During development, it’s very common to update pipelines, whether it’s changing your code or just cranking up parallelism. For example, when developing a machine learning model you will likely need to try out a bunch of different versions of your model while your training data stays relatively constant. This is where update-pipeline comes in.

Updating your pipeline specification

In cases in which you are updating parallelism, adding another input repo, or otherwise modifying your pipeline specification, you just need to update your JSON file and call update-pipeline:

$ pachctl update-pipeline -f pipeline.json 

Similar to create-pipeline, update-pipeline with the -f flag can also take a URL if your JSON manifest is hosted on GitHub or elsewhere.

Updating the code used in a pipeline

You can also use update-pipeline to update the code you are using in one or more of your piplines. To update the code in your pipeline:

  1. Make the code changes.
  2. Re-build your Docker image.
  3. Call update-pipeline with the --push-images flag.

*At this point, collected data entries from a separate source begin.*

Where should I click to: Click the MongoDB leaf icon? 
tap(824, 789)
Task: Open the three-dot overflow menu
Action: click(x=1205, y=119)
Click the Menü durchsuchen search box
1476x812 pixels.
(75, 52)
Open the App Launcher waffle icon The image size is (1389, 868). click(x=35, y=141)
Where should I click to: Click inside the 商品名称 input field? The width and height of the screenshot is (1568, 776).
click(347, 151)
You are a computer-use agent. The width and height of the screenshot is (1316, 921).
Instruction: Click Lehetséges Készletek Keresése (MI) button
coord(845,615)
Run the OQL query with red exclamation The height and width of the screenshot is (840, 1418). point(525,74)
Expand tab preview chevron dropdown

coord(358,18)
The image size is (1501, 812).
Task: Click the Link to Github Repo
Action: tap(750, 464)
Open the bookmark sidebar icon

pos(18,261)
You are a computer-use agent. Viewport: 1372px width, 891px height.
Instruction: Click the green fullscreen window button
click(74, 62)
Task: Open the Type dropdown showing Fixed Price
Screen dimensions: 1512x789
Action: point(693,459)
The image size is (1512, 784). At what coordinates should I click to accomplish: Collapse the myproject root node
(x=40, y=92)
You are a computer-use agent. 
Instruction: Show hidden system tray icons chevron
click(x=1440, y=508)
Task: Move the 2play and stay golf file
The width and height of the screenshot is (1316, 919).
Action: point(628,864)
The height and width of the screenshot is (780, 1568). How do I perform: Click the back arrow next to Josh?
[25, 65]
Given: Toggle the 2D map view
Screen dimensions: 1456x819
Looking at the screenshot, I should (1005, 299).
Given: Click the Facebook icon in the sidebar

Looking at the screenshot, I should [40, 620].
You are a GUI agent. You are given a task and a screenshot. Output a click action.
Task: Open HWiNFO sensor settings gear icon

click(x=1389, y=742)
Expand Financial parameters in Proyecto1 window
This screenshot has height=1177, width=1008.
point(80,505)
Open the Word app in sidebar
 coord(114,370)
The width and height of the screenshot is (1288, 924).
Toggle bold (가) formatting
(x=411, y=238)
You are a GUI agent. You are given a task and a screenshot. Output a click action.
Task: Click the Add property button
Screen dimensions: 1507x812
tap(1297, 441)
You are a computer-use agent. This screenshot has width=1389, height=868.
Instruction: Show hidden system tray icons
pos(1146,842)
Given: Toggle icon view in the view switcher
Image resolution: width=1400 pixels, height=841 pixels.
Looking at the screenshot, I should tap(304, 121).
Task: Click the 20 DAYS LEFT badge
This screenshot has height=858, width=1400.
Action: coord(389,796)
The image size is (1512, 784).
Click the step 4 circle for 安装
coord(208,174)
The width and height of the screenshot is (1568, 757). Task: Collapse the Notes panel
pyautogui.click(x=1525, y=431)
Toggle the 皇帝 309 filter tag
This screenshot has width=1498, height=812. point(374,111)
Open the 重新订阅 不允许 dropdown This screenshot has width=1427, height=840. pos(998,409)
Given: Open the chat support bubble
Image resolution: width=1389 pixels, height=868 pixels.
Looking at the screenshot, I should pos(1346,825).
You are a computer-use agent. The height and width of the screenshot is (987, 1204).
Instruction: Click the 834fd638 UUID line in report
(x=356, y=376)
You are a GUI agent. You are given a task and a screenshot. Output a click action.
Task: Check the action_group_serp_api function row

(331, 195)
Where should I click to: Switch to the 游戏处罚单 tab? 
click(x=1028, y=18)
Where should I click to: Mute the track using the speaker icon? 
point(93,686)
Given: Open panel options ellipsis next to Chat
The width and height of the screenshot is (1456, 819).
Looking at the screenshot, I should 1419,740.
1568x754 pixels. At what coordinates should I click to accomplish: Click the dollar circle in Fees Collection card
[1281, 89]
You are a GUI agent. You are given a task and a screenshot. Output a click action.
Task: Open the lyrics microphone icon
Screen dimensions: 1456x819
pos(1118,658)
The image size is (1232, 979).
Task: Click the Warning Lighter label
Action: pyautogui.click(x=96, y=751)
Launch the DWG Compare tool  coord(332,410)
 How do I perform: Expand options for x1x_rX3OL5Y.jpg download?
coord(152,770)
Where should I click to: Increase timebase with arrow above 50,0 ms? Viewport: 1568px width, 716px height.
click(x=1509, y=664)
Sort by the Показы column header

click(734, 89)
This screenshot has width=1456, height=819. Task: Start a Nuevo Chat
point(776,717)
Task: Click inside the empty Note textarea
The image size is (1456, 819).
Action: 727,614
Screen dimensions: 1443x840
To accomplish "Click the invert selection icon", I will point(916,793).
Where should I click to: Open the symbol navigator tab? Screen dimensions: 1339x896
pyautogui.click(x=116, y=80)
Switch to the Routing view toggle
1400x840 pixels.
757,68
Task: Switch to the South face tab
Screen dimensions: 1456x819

You need to call update-pipeline with the --push-images flag because, if you have already run your pipeline, Pachyderm has already pulled the specified images. It won’t re-pull new versions of the images, unless we tell it to (which ensures that we don’t waste time pulling images when we don’t need to). When --push-images is specified, Pachyderm will do the following:

  1. Tag your image with a new unique tag.
  2. Push that tagged image to your registry (e.g., DockerHub).
  3. Update the pipeline specification that you previously gave to Pachyderm with the new unique tag.

For example, you could update the Python code used in the OpenCV pipeline via:

pachctl update-pipeline -f edges.json --push-images --password <registry password> -u <registry user>

Re-processing commits, from commit

Changing your pipeline code implies that your previously computed results aren’t in sync with (or generated by) your most recent code. By default (if the “from-commit” field in the pipeline spec is not given), Pachyderm will start a new “commit tree” for your new code and re-compute the results with your new code (committing to the new commit tree).

In some cases, such as changing parallelism, you don’t want to archive previous data and re-compute results. Or maybe you want to only utilize your new code for new input data (that that point on). If so, you can specify the “from” field in your pipeline specification with a commit ID. Pachyderm will then only process new data from that commit ID on with the new code.

Note that from can take a branch name. As such, you can just specify "from": "master" to process only the new data with the updated pipeline (because master points to the latest commit).